Lyazzat Kiinov, chief executive of Kazmunaigaz, confirmed the deal structure on the fringes of a summit of gas exporting nations in Moscow, telling Reuters that CNPC would pay more than $5 billion for the stake.
Conoco, which is in the process of whittling down its worldwide portfolio, has an 8.4 percent stake in the Kashagan project operator. Kiinov said he hoped the transaction would be completed quickly.
Sources familiar with the deal told Reuters last Friday CNPC was set to win Conoco’s stake in the world’s largest oil find in five decades, as Kazakhstan diverts more oil eastward towards energy-hungry China and away from saturated European markets.
They evaluated that CNPC would pay around $5.3-5.4 billion for the stake in the giant offshore field in the Caspian Sea.
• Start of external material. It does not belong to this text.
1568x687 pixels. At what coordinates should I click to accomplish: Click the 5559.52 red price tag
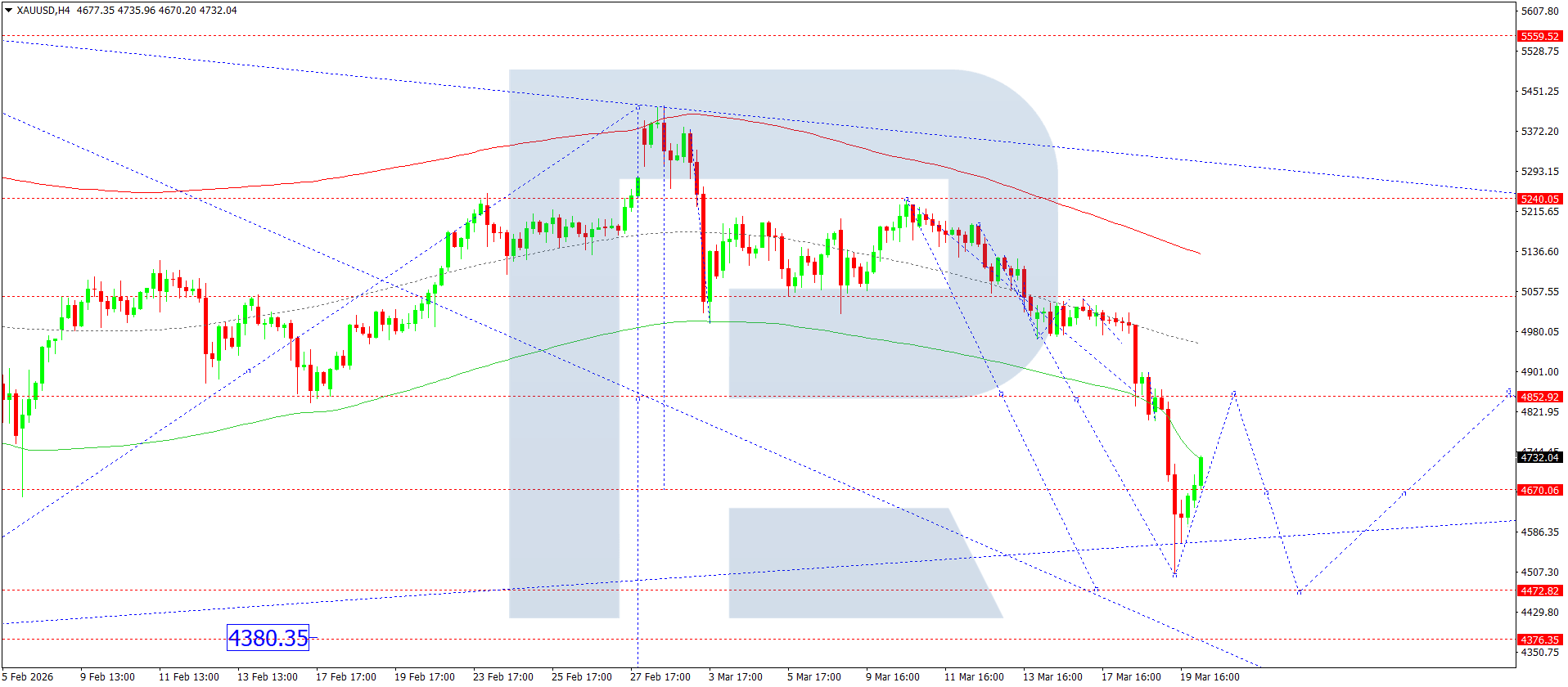point(1539,36)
Kazakhstan, home to 3 percent of the world’s recoverable oil reserves, has moved in recent years to exert greater management control and secure bigger revenues from foreign-owned oil and gas projects.
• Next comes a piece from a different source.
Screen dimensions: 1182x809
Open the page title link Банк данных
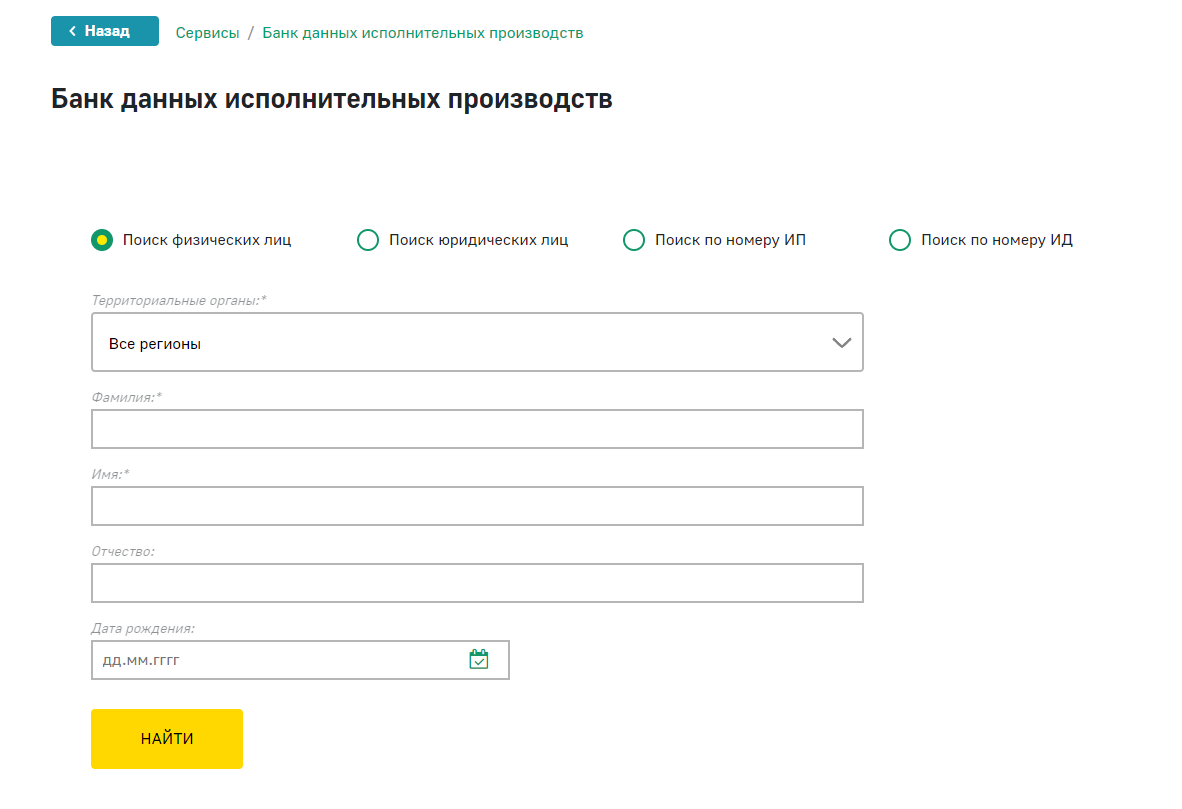pos(331,99)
Kazmunaigas entered the Kashagan consortium as a shareholder in 2005 and has since then doubled its stake to 16.81 percent.
Kazakh President Nursultan Nazarbayev and visiting British Prime Minister David Cameron on Sunday cut the ribbon to open the Bolashak (Future) oil plant which will process crude flowing from Kashagan.
Kashagan, with reserves estimated at 35 billion barrels of oil in place, is expected to produce its first oil in September.
Nazarbayev, who has ruled his resource-rich Central Asian nation of 17 million for more than two decades, said last week that a multinational consortium developing the field had invested $48 billion in about 13 years, making it the costliest oil project in the world.
During Kashagan’s development, production will be gradually ramped up to 370,000 barrels per day in the second stage from 180,000 bpd in the first stage in 2013-14, North Caspian Operating Company (NCOC), which develops the field, said in a statement.
“Future development projects bear the potential to significantly increase production volumes and position Kashagan as an important contributor to the world energy market,” it said.
Italy’s ENI, U.S. major ExxonMobil, Royal Dutch Shell and France’s Total currently all hold 16.81 percent stakes in Kashagan. Japan’s Inpex owns 7.56 percent. (Reporting by Katya Golubkova; Writing by Douglas Busvine and Dmitry Solovyov, editing by Jeff Coelho)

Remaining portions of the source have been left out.